Quoted text >>

The hearing before the referee resulted in a judgment in favor of the appellant, the Southern Pine Company, against the appellee, as trustee in bankruptcy of the Georgia Car & Manufacturing Company, for the sum of $1,136.08, representing the value of the boards sold by the Southern Pine Company to the Car Company, with interest thereon at the rate of 7 per cent. per annum from December 18, 1903, the same to be paid out of the proceeds arising from the sale of the 50 box cars. Upon review of the proceedings, the District Court set aside the order of the referee; and from the order thus made the Southern Pine Company has appealed to this court.

Page 805

Before PARDEE and SHELBY, Circuit Judges, and MAXEY, District Judge.

MAXEY, District Judge, after stating the facts as above, .

In the consideration of this case, application of legal principles will be made to the facts as found and reported by the referee. The record discloses conflicts in the testimony, particularly as to the witnesses Stillwell and Foster, the chief actors in the contract to sell the boards which were used by the Georgia Car & Manufacturing Company in the construction of its cars. Upon the trial of the issues before him the referee had the opportunity of seeing and hearing the witnesses, and he was therefore in a better position to judge of their credibility than are courts, which have before them nothing but the printed record. The established rule in such cases, from which we see no reason for departing in the present instance, seems to be that the findings of fact, dependent upon conflicting testimony, by a judge, master, or a referee, who sees and hears the witnesses testify, have every reasonable presumption in their favor, and should not be set aside or modified, unless it clearly appears that there was error or mistake on his part. Tilghman v. Proctor, 125 U.S. 136, 8 Sup.Ct. 884, 31 L.Ed. 664; Camden v. Stuart, 144 U.S. 104, 12 Sup.Ct. 585, 36 L.Ed. 363; Callaghan v. Myers, 128 U.S. 617, 9 Sup.Ct. 177, 32 L.Ed. 547; In re West (D.C.) 116 F. 767; In re Stout (D.C.) 109 F. 794; In re Lafleche (D.C.) 109 F. 307; In re Waxelbaum (D.C.) 101 F. 228; In re Rider (D.C.) 96 F. 811.

Data provided >>
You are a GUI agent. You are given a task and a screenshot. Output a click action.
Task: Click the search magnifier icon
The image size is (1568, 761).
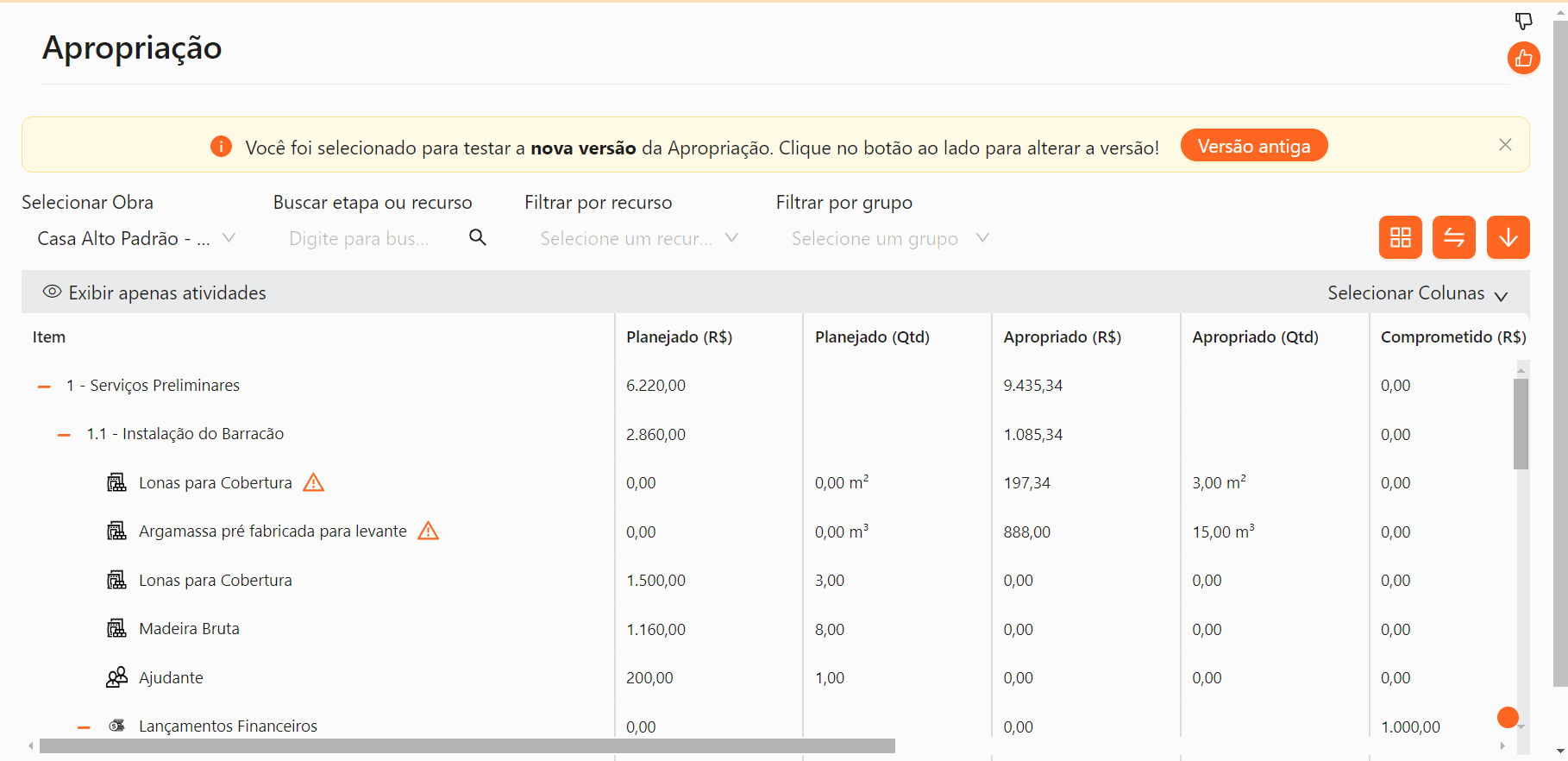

Complete the following >>
1) List the names of every case cited in the court opinion.
2) Write the next part of the court opinion, picking up after its final sentence.
The lines have no connection to the court opinion.

Answers to the exercises >>
1)
- Tilghman v. Proctor
- Camden v. Stuart
- Callaghan v. Myers
- In re West
- In re Stout
- In re Lafleche
- In re Waxelbaum
- In re Rider

2)
The principal question in the present case is whether the appellant is in a position to assert title to the boards, as against the appellee, the trustee in bankruptcy of the car company. To determine this question resort must be had to the contract of the parties, and effect should be given to the intention therein expressed, unless such intention should be found to be in contravention of the statute law of Georgia. It appears from the record that the appellant sold or contracted to sell to the car company certain boards, to be used in the manufacture of cars. The boards were sold for cash, and payment was to be made at or before their delivery. Upon the first shipment cash was paid before the boards were removed from the yards of the appellant. Subsequently, as a matter of convenience to Foster in checking up the cars, and upon his assurance that the boards would not be delivered to the car company until payment was made, delivery to him was permitted by Stillwell for the purpose suggested; and during the absence of Stillwell and Foster, and through oversight on the part of an employe' in the office of the appellant, the boards went into the hands of the car company without prepayment of cash, and were used by it in the construction of the cars. It is evident that, upon entering into the arrangement for the sale and purchase of the boards, the parties contemplated purely a cash...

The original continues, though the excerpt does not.